Actu revendicative


« Trier réellement nos déchets, et mieux »


Dans le cadre du développement durable et du Grenelle de l'environnement, les déchets des consommateurs restent une préoccupation majeure. Pour en savoir plus, nous sommes allés questionner Bernard Casnin, membre du Conseil national des déchets.

Depuis ta désignation au Conseil national des déchets et à Eco Emballages, bien des choses ont changé ?

Bernard Casnin. Effectivement, depuis plus de quinze ans, nous avons vécu dans la gestion des déchets ménagers, de profonds changements dans lesquels les associations de consommateurs ont joué un rôle important. Lorsqu’en 1993 j’ai pris en charge ce dossier pour l’Asseco CFDT, nous entrions dans la mise en œuvre d’une nouvelle politique. La loi du 1er juillet 1992 permettait de passer d’une gestion globale des déchets ménagers à une gestion nécessitant le tri séparatif.

Comment les communes facilitent le tri sélectif ?

Nous produisons, par an et par habitant, environ 351 kg de déchets ménagers stricto sensu. En intégrant les déchets verts et les encombrants, chaque français produit 454 kg/an de déchets ménagers. Mais il s’agit là de données moyennes recouvrant de grandes différences entre zones rurales et zones urbaines denses (environ de 250 kg/habitant/an à 450 kg/habitant/an).

Si 95% de Français sont en situation de trier, beaucoup reste à faire, à la fois pour trier réellement et mieux. Les communes doivent unifier les couleurs des bacs, simplifier les consignes données, mieux informer les habitants car ils sont des acteurs de la gestion de leurs déchets.

Le recyclage est donc au cœur de la politique des déchets. Faut-il interdire l’enfouissement ? Que penses-tu de l’incinération ?
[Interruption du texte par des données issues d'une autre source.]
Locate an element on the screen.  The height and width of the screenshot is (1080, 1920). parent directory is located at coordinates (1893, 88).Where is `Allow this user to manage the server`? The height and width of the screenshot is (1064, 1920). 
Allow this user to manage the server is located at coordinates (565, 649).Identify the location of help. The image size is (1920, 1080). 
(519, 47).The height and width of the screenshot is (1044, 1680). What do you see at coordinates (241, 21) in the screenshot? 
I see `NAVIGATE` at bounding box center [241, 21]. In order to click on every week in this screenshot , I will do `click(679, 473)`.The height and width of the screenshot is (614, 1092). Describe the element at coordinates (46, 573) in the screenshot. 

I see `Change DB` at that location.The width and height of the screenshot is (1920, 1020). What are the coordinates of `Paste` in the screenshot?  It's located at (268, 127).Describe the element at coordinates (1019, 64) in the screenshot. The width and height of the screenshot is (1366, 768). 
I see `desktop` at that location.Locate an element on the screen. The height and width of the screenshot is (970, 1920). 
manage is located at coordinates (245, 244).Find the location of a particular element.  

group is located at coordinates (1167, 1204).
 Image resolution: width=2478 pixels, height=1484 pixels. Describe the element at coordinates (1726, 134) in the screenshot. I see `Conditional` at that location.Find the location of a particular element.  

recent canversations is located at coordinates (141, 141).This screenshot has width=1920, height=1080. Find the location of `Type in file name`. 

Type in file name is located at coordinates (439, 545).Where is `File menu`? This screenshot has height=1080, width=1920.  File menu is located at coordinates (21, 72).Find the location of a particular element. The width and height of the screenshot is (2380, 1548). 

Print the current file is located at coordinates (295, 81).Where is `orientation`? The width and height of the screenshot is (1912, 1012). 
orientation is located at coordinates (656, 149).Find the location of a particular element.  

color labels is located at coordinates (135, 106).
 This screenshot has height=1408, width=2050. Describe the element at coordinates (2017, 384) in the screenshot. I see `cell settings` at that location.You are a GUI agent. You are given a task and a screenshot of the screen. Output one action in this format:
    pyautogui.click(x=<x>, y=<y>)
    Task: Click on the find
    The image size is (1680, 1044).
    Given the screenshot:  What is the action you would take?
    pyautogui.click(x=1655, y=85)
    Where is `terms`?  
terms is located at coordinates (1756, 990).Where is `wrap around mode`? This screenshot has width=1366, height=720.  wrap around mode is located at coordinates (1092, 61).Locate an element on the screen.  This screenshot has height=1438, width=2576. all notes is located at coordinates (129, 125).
Pour gérer efficacement nos déchets, nous avons besoin des différents traitements disponibles. En premier lieu, les déchets d’emballages doivent être recyclés pour en faire de nouvelles matières premières. Ensuite, on traite par la valorisation organique et la méthanisation des déchets, sous la forme d’un compostage collectif ou individuel, ou en produisant du méthane par fermentation. Après seulement, on utilise la valorisation énergétique. Les incinérateurs sont aux normes et produisent soit de la vapeur, soit de l’électricité. Enfin, pour les déchets dits « ultimes », n’ayant pu être traités par les autres procédés, on enfouit dans des centres d’enfouissement techniques aux normes.

On parle de faire peser les poubelles et faire payer les usagers en fonction du poids des rejets ultimes de déchets ?

Chaque consommateur paie chaque année, à travers sa consommation, environ 1 milliard d’euros. Il couvre ainsi une partie du coût de gestion de ses déchets sans en avoir conscience, faute d’information. Ensuite, en tant qu’habitant-citoyen, dans la fiscalité locale il paie la taxe d’enlèvement des ordures ménagères, près de 6 milliards d’euros, pour la collecte et le traitement des ses déchets.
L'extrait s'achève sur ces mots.